T 0559/10 () of 12.11.2015

European Case Law Identifier: ECLI:EP:BA:2015:T055910.20151112
Date of decision: 12 November 2015
Case number: T 0559/10
Application number: 96914754.5
IPC class: B42D 15/10
Language of proceedings: EN
Distribution: D
Download and more information:
Decision text in EN (PDF, 319.886K)
Documentation of the appeal procedure can be found in the Register
Bibliographic information is available in: EN
Versions: Unpublished
Title of application: Paired Optically Variable Device with Optically Variable Pigments
Applicant name: Flex Products, Inc.
Opponent name: Giesecke & Devrient GmbH
Board: 3.2.05
Headnote: -
Relevant legal provisions:
European Patent Convention 1973 Art 56
Rules of procedure of the Boards of Appeal Art 13(1)
Keywords: Statement not to attend oral proceedings amounts to a
withdrawal of the request for oral proceedings
Admissibility of requests - (yes)
Inventive step - (no)
Catchwords:

-

Cited decisions:
T 0003/90
Citing decisions:
-

Summary of Facts and Submissions

I. Both parties lodged appeals against the interlocutory decision of the opposition division proposing to maintain the European patent No. 0 914 261 in amended form.

The opposition was filed against the patent as a whole based on Article 100(a) EPC 1973 (lack of novelty, Article 54 EPC 1973, and lack of inventive step, Article 56 EPC 1973).

II. Appellant I (patent proprietor) requested that the decision under appeal be set aside and that the patent in suit be maintained on the basis of the main request comprising claims 1 to 25 or the auxiliary request comprising claims 1 to 23, both filed with the letter dated 20 December 2010.

III. Appellant II (opponent) requested that the decision under appeal be set aside and that the patent in suit be revoked.

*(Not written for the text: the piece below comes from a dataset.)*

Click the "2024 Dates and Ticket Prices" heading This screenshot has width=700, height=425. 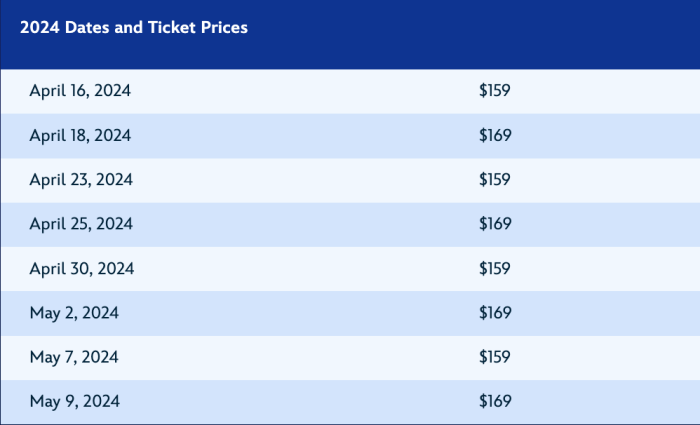coord(134,28)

IV. In an annex to the summons to oral proceedings dated 8 May 2015, the provisional opinion of the board was notified to the parties that the subject-matter of claim 1 of the main request appeared to lack an inventive step in view of document D1 as closest prior art in combination with either document D5 or D6.

V. With letter dated 14 October 2015, the representative of appellant I informed the board that no represen­tative for the proprietor will be attending the oral proceedings scheduled for 12 November 2015.

VI. By a telefax dated 10 November 2015, the board notified the parties that the oral proceedings had been cancelled.

VII. Claim 1 according to the main request reads as follows:

"A paired optically variable article comprising a substrate (12) having a first surface (13), wherein a pair of first and second optical devices (17, 18) containing pigment are carried by said first surface to permit viewing under incident light at the same time by the human eye, at least one of the first and second optical devices being optically variable and comprising a metal-dielectric interference stack to provide an optically variable pigment which emanates colour with a colour shift with change in viewing angle due to an interference effect and which can be utilised in inks, paints and foils;

characterised in that said first and second optical devices are carried by the first surface of the substrate in spaced-apart positions on the first surface; and in that said first and second optical devices have the same matching colour at one angle of incidence between 0° and 90° and are without a colour match at all other angles of incidence."

VIII. Claim 1 according to the auxiliary request differs from claim 1 according to the main request in that the text "at least one o[f]" has been deleted as shown from the following feature of the preamble:

"[deleted: at least one o]Of the first and second optical devices being optically variable ? ".

IX. The following documents are referred to in the present decision:

D1 EP-B-0 490 825;

D5 US-A-5,135,812;

D6 US-A-4,705,356.

X. In the written procedure, appellant I argued essentially as follows:

Claim 1 according to the main request requires that, at the colour match angle, colour emanates from the optically variable pigment by interference effects so that the colour of the one optical device matches the colour of the other optical device.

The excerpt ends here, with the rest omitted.